- LISTA DE TAREFAS
**A)** Responda às perguntas a seguir com base no texto sobre usinas solares fotovoltaicas flutuantes.
(i) De quanto para quanto diminuiu a representatividade média da geração hidrelétrica?
(ii) Em que ano as fontes solar e eólica, combinadas, ultrapassaram as hidrelétricas em capacidade instalada global?
(iii) Que característica as fontes de geração hidrelétrica e fotovoltaica têm em comum?
**B)** Prossiga com o texto sobre usinas solares fotovoltaicas flutuantes a partir do ponto em que ele termina.

- TEXTO CITADO
Energia renovável: Armazenamento de energia. Usinas Solares Fotovoltaicas Flutuantes. Ganhos com restrição da evaporação.

Frente ao cenário de crise hídrica derivado da seca de reservatórios hidrelétricos, somado à crise fóssil, decorrente de prejuízos ambientais inerentes, alternativas renováveis para substituição das fontes convencionais de energia (solar e eólica) vêm se tornando notáveis no cenário industrial e acadêmico do Brasil. Logo, em razão da diminuição histórica de vazão afluente e de investimentos em diversificação da matriz hidrelétrica, a representatividade média dessa fonte de geração diminuiu de 86%, nos últimos 16 anos, para 75%. Obviamente, em consequência desse fato, o setor elétrico brasileiro dispõe de medidas como: aumento do uso de fontes térmicas, e gerenciamento ótimo dos reservatórios. 

As duas fontes de energias alternativas supracitadas, solar e eólica, pela primeira vez na história, combinadas, ultrapassaram as hidrelétricas em capacidade instalada global em 2019, conforme, aponta relatório divulgado pela IRENA (Agência Internacional de Energia Renovável, na sigla em inglês). No caso do Brasil, a geração fotovoltaica é uma opção tecnicamente convidativa, em decorrência do elevado nível de energia solar disponível. Uma característica que as fontes de geração hidrelétrica e fotovoltaica tem em comum é a necessidade de grandes áreas para instalação. Nesse sentido, os reservatórios de Usinas Hidrelétricas podem ser aproveitados para instalação de Usinas Solares Fotovoltaicas Flutuantes.

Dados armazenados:
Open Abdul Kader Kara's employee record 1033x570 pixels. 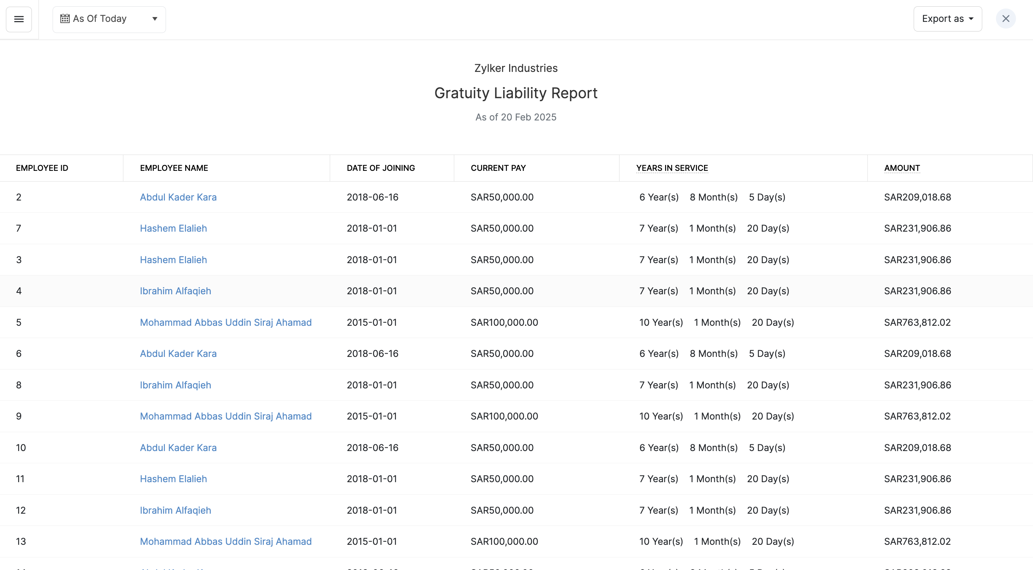point(178,197)
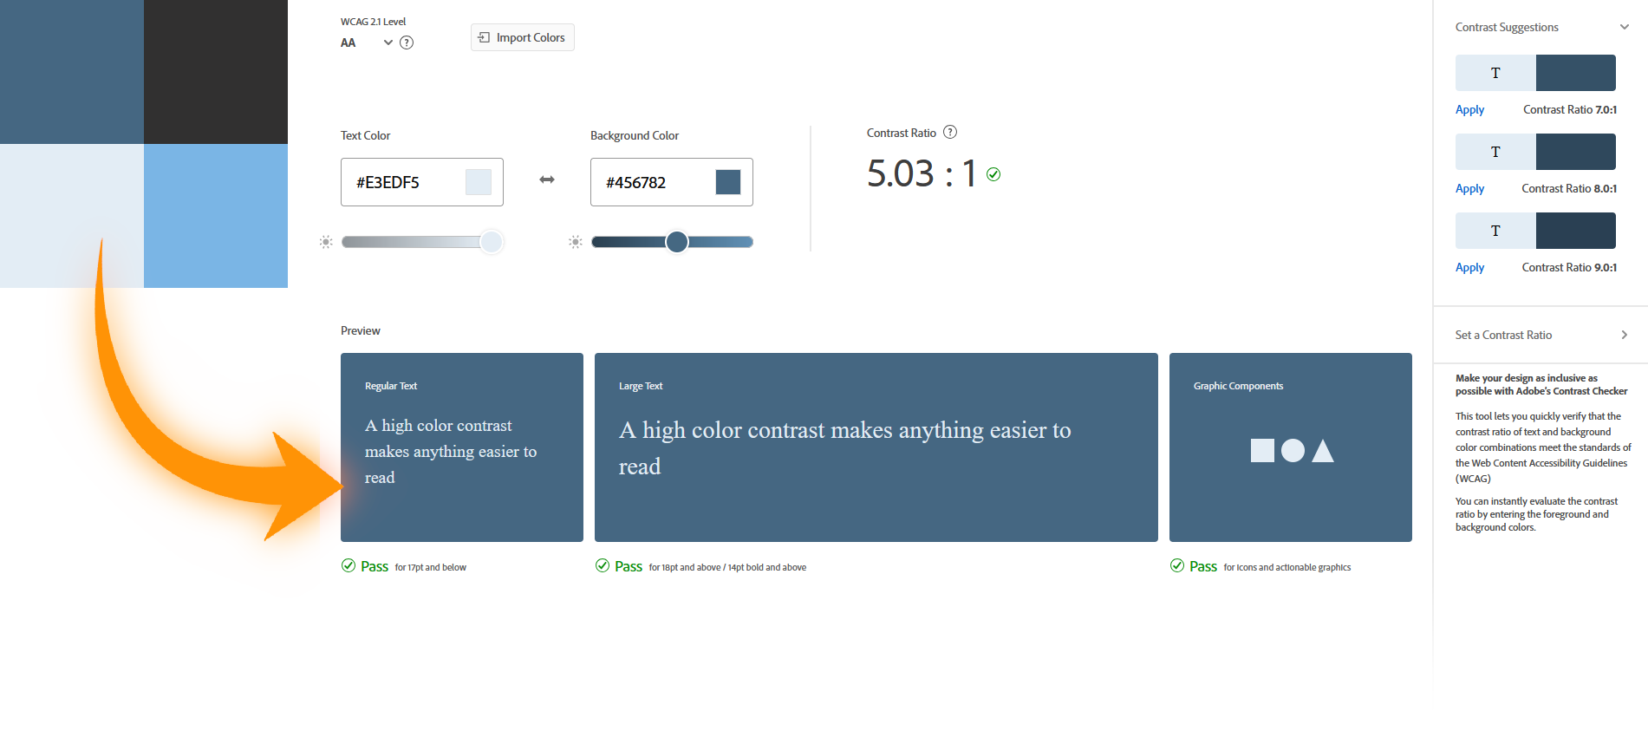Click the text color brightness sun icon
Screen dimensions: 1648x744
click(327, 242)
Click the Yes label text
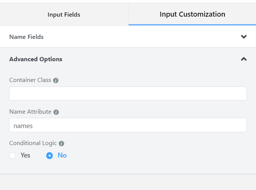 click(x=25, y=155)
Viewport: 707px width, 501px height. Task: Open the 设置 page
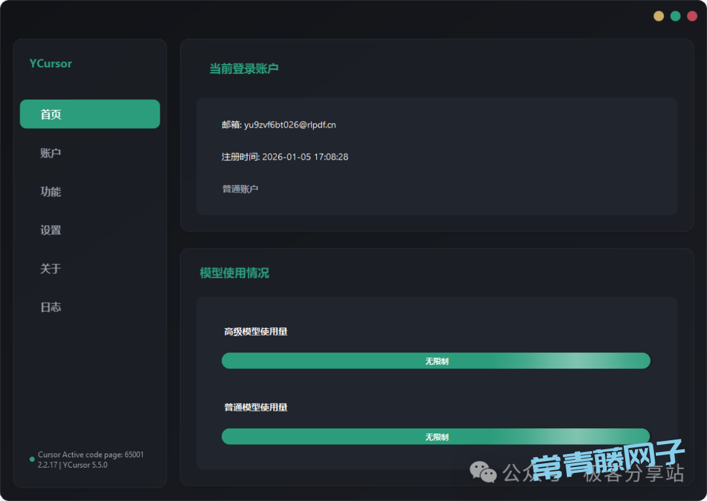[x=50, y=230]
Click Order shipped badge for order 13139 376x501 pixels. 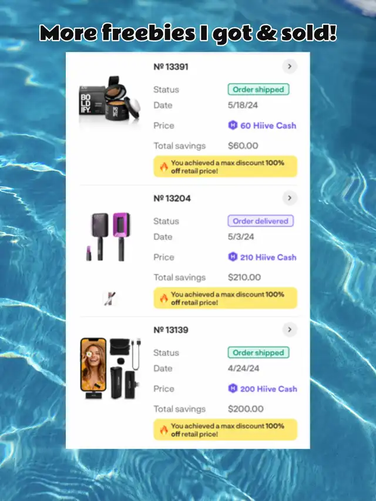coord(259,352)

- RESPOSTAS POR TAREFA
**A)**
(i) De 86% para 75%.
(ii) Em 2019.
(iii) A necessidade de grandes áreas para instalação.

**B)**
Foi inaugurada em agosto de 2019 a primeira Usina Solar Fotovoltaica Flutuante pela Companhia Hidro Elétrica do São Francisco (Chesf) instalada no reservatório de Sobradinho, aproveitando a área represada do Rio São Francisco, com capacidade de gerar um 1 MW-pico e área total de 11000 m². 

Esse modelo de solução trás vantagens econômicas:

  • Não há custo com a aquisição de terreno;
  • Em alguns casos pode-se compartilhar a subestação de elevação de tensão, o sistema de transmissão e a mão de obra para manutenção;
  • Por estarem em operação, essas áreas já possuem licenciamento ambiental, potencializando ainda mais a aplicabilidade dessa tecnologia no país;
  • O governo destaca que, nos dois casos, tanto de usinas flutuantes quanto terrestres, não há necessidade de desapropriação de terras.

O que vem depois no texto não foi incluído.